EXTRAIT ▸
* * * * * * *

On peut altérer la hauteur de la fondamentale en modifiant la longueur du tube, ce qui change du même coup la hauteur des partiels. Le trombone est un exemple d'instrument à vent en cuivre à fondamentale variable. En déplaçant la coulisse, l'instrumentiste change la longueur de la colonne d'air, de même que la hauteur des séries des partiels : il obtient ainsi une gamme complète de sons. Les pistons de la trompette moderne et des cors remplissent la même fonction.
La trompette baroque pose problème en ce sens que plusieurs notes de la série de partiels ne sont pas justes dans le cadre du tempérament actuellement en usage en Occident. C'est là le principal obstacle au réapprentissage de cet instrument traditionnel. En particulier, les partiels compris entre le sixième et seizième, qui sont des nombres premiers (divisibles sans reste seulement par eux-mêmes et par un), ne sont pas justes dans presque tous les standards des tempéraments musicaux occidentaux : le septième partiel (et donc également son octave) est trop bas, le onzième n'est ni un fa4 ni un fa4 dièse, et la treizième n'est ni un la4 ni un sol4 dièse.

De plus, des notes comme ré3, fa3, la3 et si3 naturels, do4 dièse et de mi4 bémol, qui apparaissent pourtant très souvent dans les partitions écrites pour les instruments de cette époque, ne se retrouvent nullement dans la série de partiels de fondamentale do1. Les trompettistes baroques devaient donc recourir à des artifices pour les jouer sur des instruments qui, dans des circonstances normales, ne produisent que la série de partiels décrite plus haut. Pendant longtemps d'ailleurs, on a cru qu'il s'agissait d'erreurs de transcription, ou bien que ces notes devaient être jouées à l'aide d'un instrument à fondamentale variable, comme le trombone à coulisse. Toutefois, des enregistrements et des concerts récents ont montré qu'il est effectivement possible de produire toutes ces notes justes et avec une intensité suffisante, sur des trompettes baroques parfaitement authentiques. Les compositeurs de l'époque baroque savaient donc bien ce qu'ils faisaient.

* * * * * * *

CONSIGNES ▸
(1) Répondez aux questions suivantes sur l'extrait consacré à la trompette baroque :
(a) Quel instrument est cité comme exemple d'instrument à vent en cuivre à fondamentale variable ?
(b) Le septième partiel est-il trop haut ou trop bas ?
(c) Qu'ont montré des enregistrements et des concerts récents ?
(2) Condensez sous forme de liste le paragraphe de l'extrait sur la trompette baroque qui commence par « De plus, des notes comme ».

DONNÉES FOURNIES ▸
* * * * * * *

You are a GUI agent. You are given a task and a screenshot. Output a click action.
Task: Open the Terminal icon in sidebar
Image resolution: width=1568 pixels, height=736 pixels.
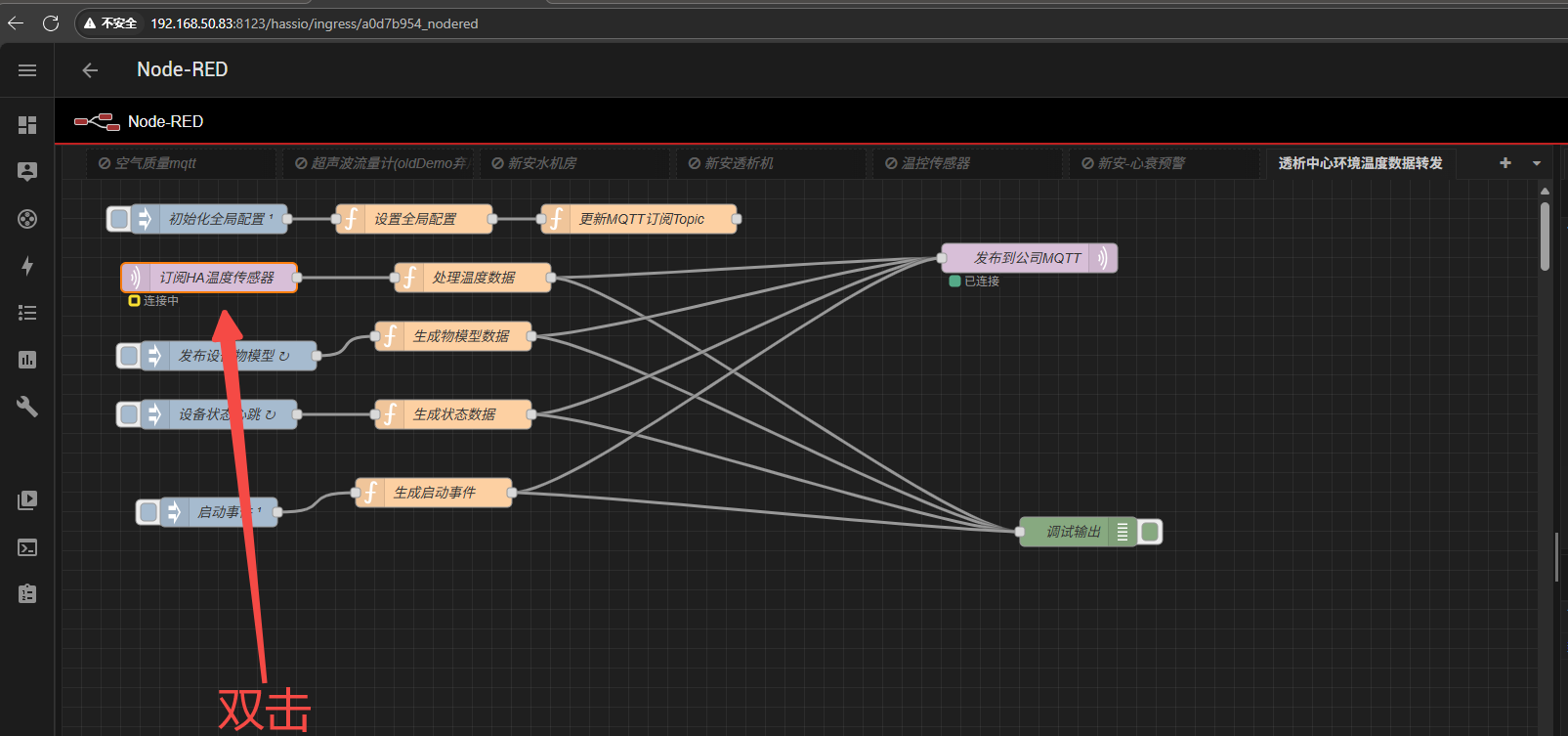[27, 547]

* * * * * * *

RÉPONSES ▸
(1)
(a) Le trombone.
(b) Trop bas.
(c) Il est effectivement possible de produire toutes ces notes justes et avec une intensité suffisante, sur des trompettes baroques parfaitement authentiques.

(2)
- Des notes fréquentes dans les partitions de l'époque ne figurent pas dans la série de partiels de fondamentale do1 : ré3, fa3, la3 et si3 naturels, do4 dièse et mi4 bémol.
- Pour les jouer, les trompettistes baroques devaient recourir à des artifices.
- On a longtemps cru à des erreurs de transcription, ou à des notes destinées à un instrument à fondamentale variable comme le trombone à coulisse.
- Des enregistrements et des concerts récents prouvent qu'on peut les jouer justes et assez fort sur des trompettes baroques authentiques.
- Les compositeurs baroques savaient donc ce qu'ils faisaient.